2. The method for producing ammonia according to claim 1, wherein the molybdenum complex compound represented by the following formula (A1), (A2) or (A3),

wherein R is ¹ And R is ² And X is an iodine atom, a bromine atom or a chlorine atom, and at least 1 hydrogen atom on the pyridine ring is substituted with an alkyl group, an alkoxy group or a halogen atom or is not substituted with an alkyl group, an alkoxy group or a halogen atom.

3. The method for producing ammonia according to claim 1, wherein the molybdenum complex compound represented by the following formula (B1),

wherein R is ¹ And R is ² And X is an iodine atom, a bromine atom or a chlorine atom, and at least 1 hydrogen atom on the benzene ring is substituted with an alkyl group, an alkoxy group or a halogen atom or is not substituted with an alkyl group, an alkoxy group or a halogen atom.

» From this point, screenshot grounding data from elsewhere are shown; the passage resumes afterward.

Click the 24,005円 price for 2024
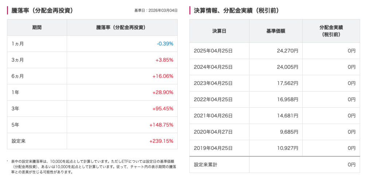This screenshot has height=177, width=373. click(x=288, y=67)
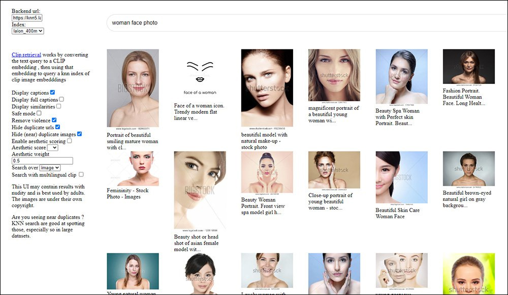Uncheck Hide duplicate urls
The image size is (508, 295).
58,127

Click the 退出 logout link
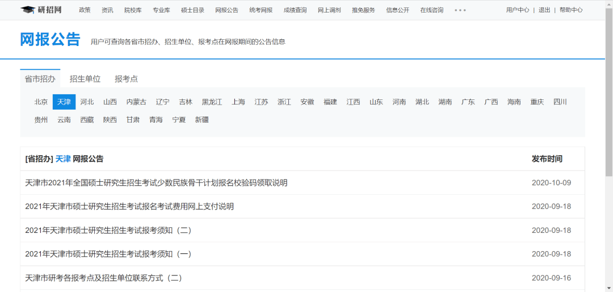(544, 10)
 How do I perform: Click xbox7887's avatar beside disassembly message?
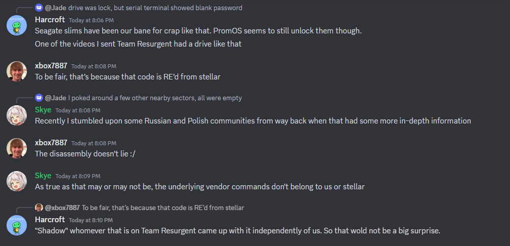17,148
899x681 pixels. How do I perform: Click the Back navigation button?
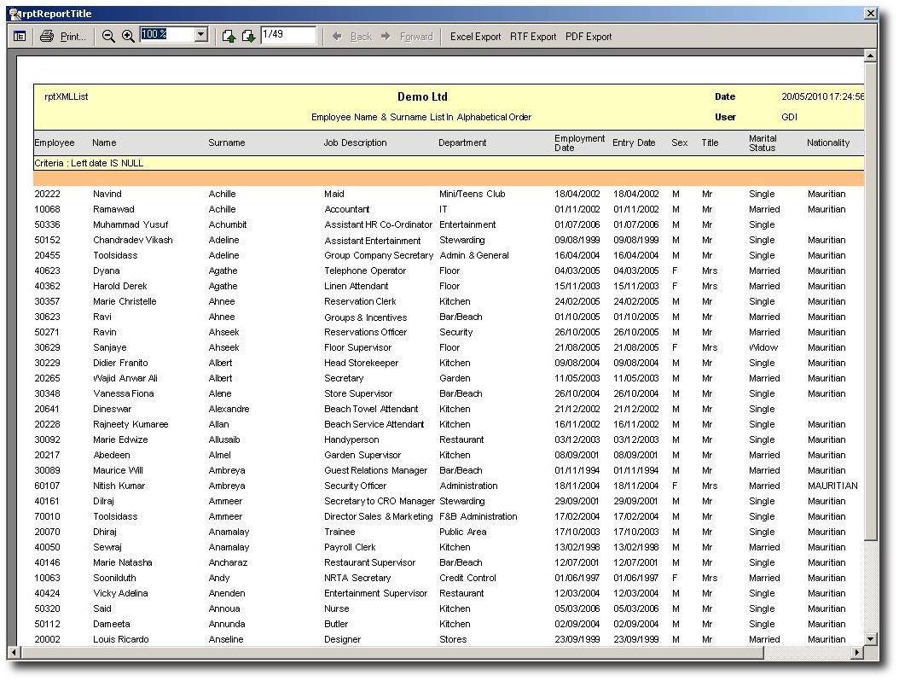click(352, 37)
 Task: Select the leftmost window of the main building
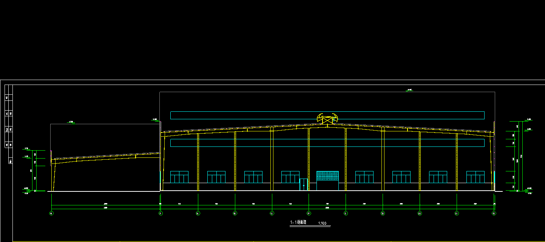(x=179, y=177)
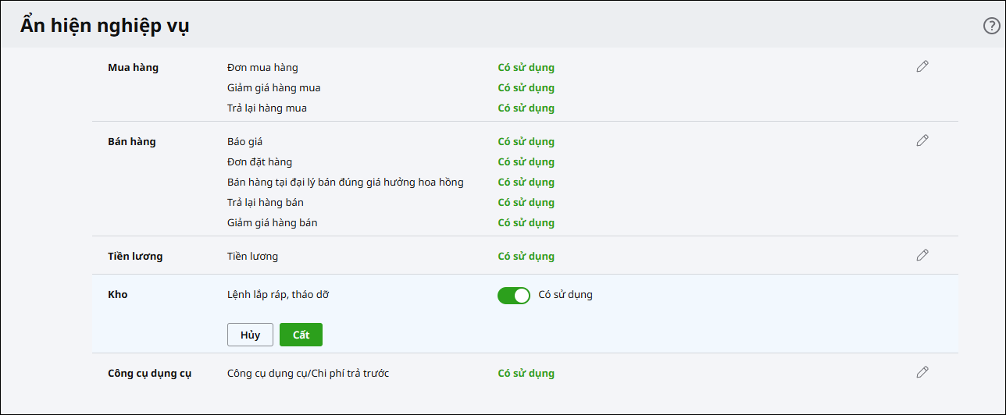Viewport: 1006px width, 415px height.
Task: Save changes with the Cất button
Action: (301, 335)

4. The method for producing ammonia according to claim 3, wherein at least one of the 5-position and the 6-position of the benzimidazole carbene ring of the formula (B1) is substituted with a trifluoromethyl group.

5. The method for producing ammonia according to claim 1, wherein the molybdenum complex compound represented by the formula (C1),

wherein R is ¹ And R is ² R are identical or different alkyl radicals ³ Is aryl, X is iodine atom, bromine atom or chlorine atom.

6. The method for producing ammonia according to claim 1, wherein the molybdenum complex compound represented by the formula (D1) or (D2),

wherein R is ¹ 、R ² And R is ³ Are identical or different alkyl or aryl groups, n being 2 or 3.

7. The method for producing ammonia according to any one of claims 1 to 6, wherein nitrogen gas at normal pressure is used as the nitrogen molecule.

8. The method for producing ammonia according to any one of claims 1 to 6, wherein the alcohol is a diol or ROH, and R is a chain, cyclic or branched alkyl group having 1 to 6 carbon atoms, in which a hydrogen atom is substituted or unsubstituted with a fluorine atom, or a phenyl group having an alkyl group or not having an alkyl group.

9. The method for producing ammonia according to any one of claims 1 to 6, wherein the halide (II) of a lanthanide metal is samarium (II) halide.

10. A molybdenum complex compound represented by the formula (B2),

wherein R is ¹ And R is ² Is the same or different alkyl, X is an iodine atom, a bromine atom or a chlorine atom, R ³ And R is ⁴ At least one of which is substituted by trifluoromethyl.

11. A benzimidazole compound represented by the formula (E),

wherein A is an anion, R ¹ And R is ² R are identical or different alkyl radicals ³ And R is ⁴ At least one of which is substituted by trifluoromethyl.